The joint Yarra Trams-RTBU deal reportedly includes the introduction of trauma and family violence leave as well as an increase in parental leave. Yarra Trams have said they will give four weeks’ notice for any changes in the Master Time Table. The union has provided no concrete details.

The slight increase in the base pay and the two one-off payments, along with the unexplained trauma and family leave provisions, are an attempt to stop tram workers from considering the adverse long-term implications for their working conditions when Homesafe becomes operational.

Homesafe is one of several Labor government measures to impose “flexible” working conditions on tram and rail workers. These plans are already far advanced.

The RTBU has also been holding ongoing discussions with Yarra Trams about the development of a Public Transport Victoria Hub located in central Melbourne to house Yarra Trams administrative staff. Yarra Trams anticipates that up to 500 tram drivers, or a quarter of its workforce, will have their meal breaks at the new facility enabling greater flexibility in rostering and other cost-cutting measures to restructure the current suburban depot structure.

Metro Trains wants to divide the metropolitan rail system into five. The plan is to restrict drivers to single sections, enabling drivers to be deskilled because they will only be trained to operate in one part of the network. RTBU locomotive division secretary Marc Marotta has admitted this will “open the door to a new grade of lower-paid staff.”

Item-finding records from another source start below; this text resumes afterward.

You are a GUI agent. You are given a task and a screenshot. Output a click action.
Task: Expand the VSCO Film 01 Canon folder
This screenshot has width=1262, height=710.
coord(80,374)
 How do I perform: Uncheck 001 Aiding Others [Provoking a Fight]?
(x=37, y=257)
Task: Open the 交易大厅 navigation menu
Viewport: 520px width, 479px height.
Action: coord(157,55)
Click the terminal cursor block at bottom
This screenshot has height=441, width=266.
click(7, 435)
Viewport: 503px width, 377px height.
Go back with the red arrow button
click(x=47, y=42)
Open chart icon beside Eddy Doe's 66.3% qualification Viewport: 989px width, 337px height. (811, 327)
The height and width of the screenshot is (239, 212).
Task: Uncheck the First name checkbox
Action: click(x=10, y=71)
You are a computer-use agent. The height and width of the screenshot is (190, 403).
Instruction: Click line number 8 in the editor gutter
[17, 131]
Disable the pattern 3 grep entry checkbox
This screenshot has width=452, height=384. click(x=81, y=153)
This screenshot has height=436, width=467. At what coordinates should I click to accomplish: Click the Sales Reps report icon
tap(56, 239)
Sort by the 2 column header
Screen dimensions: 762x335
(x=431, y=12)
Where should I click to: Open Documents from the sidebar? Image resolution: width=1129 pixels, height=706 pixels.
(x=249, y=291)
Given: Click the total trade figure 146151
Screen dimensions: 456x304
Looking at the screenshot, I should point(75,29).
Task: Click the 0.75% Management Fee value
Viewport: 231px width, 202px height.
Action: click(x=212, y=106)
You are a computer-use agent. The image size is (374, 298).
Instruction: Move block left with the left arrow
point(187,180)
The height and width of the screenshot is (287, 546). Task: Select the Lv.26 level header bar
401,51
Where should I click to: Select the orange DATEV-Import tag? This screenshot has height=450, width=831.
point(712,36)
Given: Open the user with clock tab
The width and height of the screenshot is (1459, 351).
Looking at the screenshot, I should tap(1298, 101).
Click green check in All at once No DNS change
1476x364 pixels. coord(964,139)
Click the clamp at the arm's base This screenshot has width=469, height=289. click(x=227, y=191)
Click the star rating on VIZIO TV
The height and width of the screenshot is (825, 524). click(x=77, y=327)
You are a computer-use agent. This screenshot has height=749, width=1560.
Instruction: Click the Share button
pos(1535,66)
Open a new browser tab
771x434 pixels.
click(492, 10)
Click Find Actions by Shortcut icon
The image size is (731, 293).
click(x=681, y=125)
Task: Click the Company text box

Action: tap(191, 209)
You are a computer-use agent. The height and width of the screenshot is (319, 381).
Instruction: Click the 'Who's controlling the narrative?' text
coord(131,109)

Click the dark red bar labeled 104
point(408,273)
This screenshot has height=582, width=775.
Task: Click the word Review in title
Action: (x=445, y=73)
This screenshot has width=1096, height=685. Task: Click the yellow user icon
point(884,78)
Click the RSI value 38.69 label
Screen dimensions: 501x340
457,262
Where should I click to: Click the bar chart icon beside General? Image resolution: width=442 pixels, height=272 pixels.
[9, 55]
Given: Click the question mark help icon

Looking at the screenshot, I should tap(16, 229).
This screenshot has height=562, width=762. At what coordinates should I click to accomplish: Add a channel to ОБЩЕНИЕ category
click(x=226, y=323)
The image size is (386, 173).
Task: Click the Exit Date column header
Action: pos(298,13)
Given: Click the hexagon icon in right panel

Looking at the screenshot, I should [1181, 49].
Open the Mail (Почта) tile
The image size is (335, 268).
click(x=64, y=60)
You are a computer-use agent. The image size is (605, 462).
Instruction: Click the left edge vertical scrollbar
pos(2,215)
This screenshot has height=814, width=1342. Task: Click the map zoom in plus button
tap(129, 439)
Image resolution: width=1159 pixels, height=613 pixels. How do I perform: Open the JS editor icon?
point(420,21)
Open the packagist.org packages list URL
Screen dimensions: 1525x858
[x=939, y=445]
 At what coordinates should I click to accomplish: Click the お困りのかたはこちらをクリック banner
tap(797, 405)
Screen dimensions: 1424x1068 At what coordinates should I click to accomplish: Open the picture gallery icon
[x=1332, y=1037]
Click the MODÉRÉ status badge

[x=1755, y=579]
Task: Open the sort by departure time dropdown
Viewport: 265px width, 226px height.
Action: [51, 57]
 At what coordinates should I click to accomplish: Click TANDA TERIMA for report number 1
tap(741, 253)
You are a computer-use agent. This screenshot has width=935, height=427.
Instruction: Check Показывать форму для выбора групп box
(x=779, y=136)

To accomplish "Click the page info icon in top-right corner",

Tram and rail workers’ frustration and anger at the ongoing erosion of their working conditions was reflected overwhelmingly in votes in support of strike action. A RTBU survey of 1,100 members in March highlighted deep discontent with existing working conditions and rostering issues, in particular. Over 90 percent of those surveyed said they were “extremely dissatisfied at “not being provided sufficient ‘journey time’ on rostered runs at all times of day.”

Tram workers are already faced with a two-tier wage system. Second-tier workers are paid on a sliding scale, starting their first year of employment at $172.70 per week less than a worker with one year’s experience. These low paid workers can be slotted into a new multi-skilled category of Tram Driver/Customer Service Employee, which was also introduced in the last enterprise agreement in 2012. They can be allotted to customer service functions and also be asked to fill in for drivers, but not be paid accordingly. These employees can be kept in this category for up to 18 months.

The RTBU’s shut down of all industrial action and the deepening of its collaboration with Yarra Trams and Metro Rail in response to Labor’s demands is yet another demonstration that public transport workers have to break from the political stranglehold of the unions. The union’s refusal to provide any real details on its “in-principle” agreements is because it fears that any democratic discussion will result in these deals being rejected by public transport workers.

The fight to defend living standards and working conditions involves a political and organisational break from the RTBU. Like the rest of the trade union movement, the RTBU is not a workers’ organisation in any meaningful sense but joint partners in the government and employers’ assault on the working class.

Public transport workers should reject the enterprise deals now being cooked up by the union in the Fair Work Commission and fight for a unified campaign for decent wages and conditions.

This requires the formation of rank-and-file committees under the democratic control of public transport workers and a turn other sections of the working class—in the car, steel, mining, waterfront and other key industries. Such a struggle requires a new political perspective directed against the profit system—the root cause of the attacks on workers. This involves a political fight for a workers’ government to implement a socialist program to place public transport, along with the banks and other key industries, under social ownership and the democratic control of the working class.